Records provided>
-------------------------
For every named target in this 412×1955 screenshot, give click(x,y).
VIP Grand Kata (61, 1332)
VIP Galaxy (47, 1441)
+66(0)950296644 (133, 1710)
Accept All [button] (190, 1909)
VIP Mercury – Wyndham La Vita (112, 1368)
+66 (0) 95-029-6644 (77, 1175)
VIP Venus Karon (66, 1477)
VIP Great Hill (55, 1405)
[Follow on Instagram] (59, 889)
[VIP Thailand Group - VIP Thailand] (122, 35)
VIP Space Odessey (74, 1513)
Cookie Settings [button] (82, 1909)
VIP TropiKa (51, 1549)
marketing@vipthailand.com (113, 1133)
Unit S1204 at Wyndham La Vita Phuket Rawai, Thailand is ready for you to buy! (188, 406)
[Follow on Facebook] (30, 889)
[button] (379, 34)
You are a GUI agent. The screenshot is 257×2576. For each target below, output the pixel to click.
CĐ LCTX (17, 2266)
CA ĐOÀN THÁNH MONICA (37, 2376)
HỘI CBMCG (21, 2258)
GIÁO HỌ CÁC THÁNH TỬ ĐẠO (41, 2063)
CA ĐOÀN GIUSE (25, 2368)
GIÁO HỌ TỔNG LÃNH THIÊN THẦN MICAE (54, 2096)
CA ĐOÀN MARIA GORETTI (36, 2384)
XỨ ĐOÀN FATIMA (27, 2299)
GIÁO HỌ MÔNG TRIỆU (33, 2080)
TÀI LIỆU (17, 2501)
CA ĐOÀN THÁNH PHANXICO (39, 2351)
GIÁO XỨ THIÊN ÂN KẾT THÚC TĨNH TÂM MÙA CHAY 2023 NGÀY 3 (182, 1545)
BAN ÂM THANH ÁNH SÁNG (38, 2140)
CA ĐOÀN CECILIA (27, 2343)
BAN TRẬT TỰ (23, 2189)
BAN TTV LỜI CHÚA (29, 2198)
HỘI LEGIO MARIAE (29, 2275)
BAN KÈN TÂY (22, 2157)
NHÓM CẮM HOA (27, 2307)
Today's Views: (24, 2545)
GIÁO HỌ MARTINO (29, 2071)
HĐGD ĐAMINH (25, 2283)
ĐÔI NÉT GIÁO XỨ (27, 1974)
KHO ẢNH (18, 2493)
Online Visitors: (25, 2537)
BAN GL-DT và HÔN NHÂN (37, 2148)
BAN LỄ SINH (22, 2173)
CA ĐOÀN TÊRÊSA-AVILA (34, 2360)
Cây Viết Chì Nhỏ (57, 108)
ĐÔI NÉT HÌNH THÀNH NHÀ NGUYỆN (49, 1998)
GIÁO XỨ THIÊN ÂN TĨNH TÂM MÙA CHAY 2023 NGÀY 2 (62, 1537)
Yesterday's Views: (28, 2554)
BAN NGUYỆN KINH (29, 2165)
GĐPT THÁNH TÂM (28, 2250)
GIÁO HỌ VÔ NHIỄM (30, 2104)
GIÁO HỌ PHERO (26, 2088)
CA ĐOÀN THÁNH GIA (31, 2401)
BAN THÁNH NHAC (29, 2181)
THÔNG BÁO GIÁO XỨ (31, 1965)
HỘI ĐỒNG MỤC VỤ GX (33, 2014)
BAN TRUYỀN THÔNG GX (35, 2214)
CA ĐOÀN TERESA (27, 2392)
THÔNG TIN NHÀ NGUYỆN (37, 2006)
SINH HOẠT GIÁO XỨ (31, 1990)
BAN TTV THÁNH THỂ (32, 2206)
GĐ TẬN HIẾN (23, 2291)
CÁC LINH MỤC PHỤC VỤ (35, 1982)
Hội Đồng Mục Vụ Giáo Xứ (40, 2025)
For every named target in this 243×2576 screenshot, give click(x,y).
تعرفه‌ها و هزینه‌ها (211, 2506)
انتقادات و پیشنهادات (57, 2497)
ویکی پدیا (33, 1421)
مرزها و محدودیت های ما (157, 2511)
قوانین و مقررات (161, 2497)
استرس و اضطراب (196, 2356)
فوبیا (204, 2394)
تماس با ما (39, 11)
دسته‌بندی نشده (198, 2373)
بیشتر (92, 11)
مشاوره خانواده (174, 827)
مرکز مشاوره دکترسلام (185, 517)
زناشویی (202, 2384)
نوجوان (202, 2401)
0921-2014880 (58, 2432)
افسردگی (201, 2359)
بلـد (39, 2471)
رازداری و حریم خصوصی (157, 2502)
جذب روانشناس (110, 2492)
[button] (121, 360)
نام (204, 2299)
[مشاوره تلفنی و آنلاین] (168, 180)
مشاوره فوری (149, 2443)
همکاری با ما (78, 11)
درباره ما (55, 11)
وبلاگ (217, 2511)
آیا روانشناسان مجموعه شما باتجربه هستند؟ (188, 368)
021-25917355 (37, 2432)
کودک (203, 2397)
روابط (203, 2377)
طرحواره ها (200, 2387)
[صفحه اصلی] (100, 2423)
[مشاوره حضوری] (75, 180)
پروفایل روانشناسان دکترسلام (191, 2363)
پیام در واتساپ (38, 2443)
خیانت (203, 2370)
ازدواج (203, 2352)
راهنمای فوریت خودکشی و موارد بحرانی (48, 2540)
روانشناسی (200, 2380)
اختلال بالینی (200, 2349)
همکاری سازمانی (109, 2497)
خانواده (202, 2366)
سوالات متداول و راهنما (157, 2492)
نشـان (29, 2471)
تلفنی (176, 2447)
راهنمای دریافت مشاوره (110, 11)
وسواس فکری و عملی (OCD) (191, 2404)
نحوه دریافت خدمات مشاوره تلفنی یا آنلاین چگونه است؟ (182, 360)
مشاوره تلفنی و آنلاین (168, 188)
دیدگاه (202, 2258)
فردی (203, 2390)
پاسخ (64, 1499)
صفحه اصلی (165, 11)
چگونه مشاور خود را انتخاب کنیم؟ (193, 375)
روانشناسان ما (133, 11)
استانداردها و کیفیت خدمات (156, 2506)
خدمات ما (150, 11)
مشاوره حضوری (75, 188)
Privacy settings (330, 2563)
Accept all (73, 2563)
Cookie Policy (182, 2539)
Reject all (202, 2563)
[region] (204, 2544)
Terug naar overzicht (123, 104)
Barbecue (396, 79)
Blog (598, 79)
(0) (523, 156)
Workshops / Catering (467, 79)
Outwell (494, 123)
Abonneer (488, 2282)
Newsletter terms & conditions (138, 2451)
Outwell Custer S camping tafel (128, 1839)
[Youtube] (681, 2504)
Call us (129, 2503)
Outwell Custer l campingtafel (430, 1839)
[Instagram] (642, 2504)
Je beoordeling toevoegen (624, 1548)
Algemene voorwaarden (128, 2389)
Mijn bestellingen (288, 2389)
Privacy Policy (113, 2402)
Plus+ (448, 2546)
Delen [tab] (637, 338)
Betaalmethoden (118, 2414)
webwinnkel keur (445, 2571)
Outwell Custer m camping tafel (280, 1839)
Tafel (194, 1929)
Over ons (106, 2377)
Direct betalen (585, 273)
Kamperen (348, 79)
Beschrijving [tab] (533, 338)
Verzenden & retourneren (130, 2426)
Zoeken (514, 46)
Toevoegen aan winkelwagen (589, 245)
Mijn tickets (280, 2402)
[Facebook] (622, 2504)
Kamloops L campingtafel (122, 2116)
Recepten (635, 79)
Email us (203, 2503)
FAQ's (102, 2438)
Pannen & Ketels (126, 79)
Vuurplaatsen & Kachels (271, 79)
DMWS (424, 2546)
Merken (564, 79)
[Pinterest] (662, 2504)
-------------------------
Exercise directions> Start at the first line of the data above. Stop after the line containing "VIP Great Hill (55, 1405)", reproducing each line exactly and adding nothing.

Solution to this task>
For every named target in this 412×1955 screenshot, give click(x,y).
VIP Grand Kata (61, 1332)
VIP Galaxy (47, 1441)
+66(0)950296644 (133, 1710)
Accept All [button] (190, 1909)
VIP Mercury – Wyndham La Vita (112, 1368)
+66 (0) 95-029-6644 (77, 1175)
VIP Venus Karon (66, 1477)
VIP Great Hill (55, 1405)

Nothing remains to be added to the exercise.